At next week’s Cardiff Philosophy Cafe on Tuesday 20 January, Mike Picardie introduces us to Aristotle’s seminal work Poetics, its account of what gives value to dramatic art, and asks whether this account still holds for modernist theatre

Bust of Aristotle. Marble, Roman copy after a ...
Bust of Aristotle. Marble, Roman copy after a Greek bronze original by Lysippos from 330 BC; the alabaster mantle is a modern addition. (Photo credit: Wikipedia)

Aristotle’s Poetics is about classical Greek aesthetics applied broadly to poeisis – creativity as it is manifested in in music, painting, poetry, drama, even in the writing of scientific accounts in biology.
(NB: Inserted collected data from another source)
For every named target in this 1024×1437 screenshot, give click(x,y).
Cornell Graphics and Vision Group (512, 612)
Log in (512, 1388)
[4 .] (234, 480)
To be aesthetically satisfying the work of art or science has to observe the rules of mimesis and anagnorisis – that is, it must represent nature or history in a way which is accurate, and also creates recognition, thus producing pleasure as a result of the skill and accuracy manifested by a work. But is this a necessary feature of any work of art, or is it simply a feature of ancient Greek (and subsequently, Western European) aesthetic values that is projected onto aesthetic experience? Mike will look at tragic drama as an example of Aristotle’s vision of aesthetics, and ask whether modern drama places his assessment in question.

On Aristotle’s account, tragedy as the highest manifestation of dramatic art should feature peripeteia (reversal), subjecting virtuous people to pathos (suffering), leading to catharsis (purging) of eleos (pity) and phrike or phobos (terror). But the greatest modern drama – say Waiting for Godot – arguably represents the pity and terror of a pleasurably poetic fracturing of meaning and we experience catharsis through watching cruelty and participating in humour. Does Aristotle’s account of art still speak to us today?

We will as usual be in the Cafe Bar at The Gate, from 8.00pm. Hope to see you there.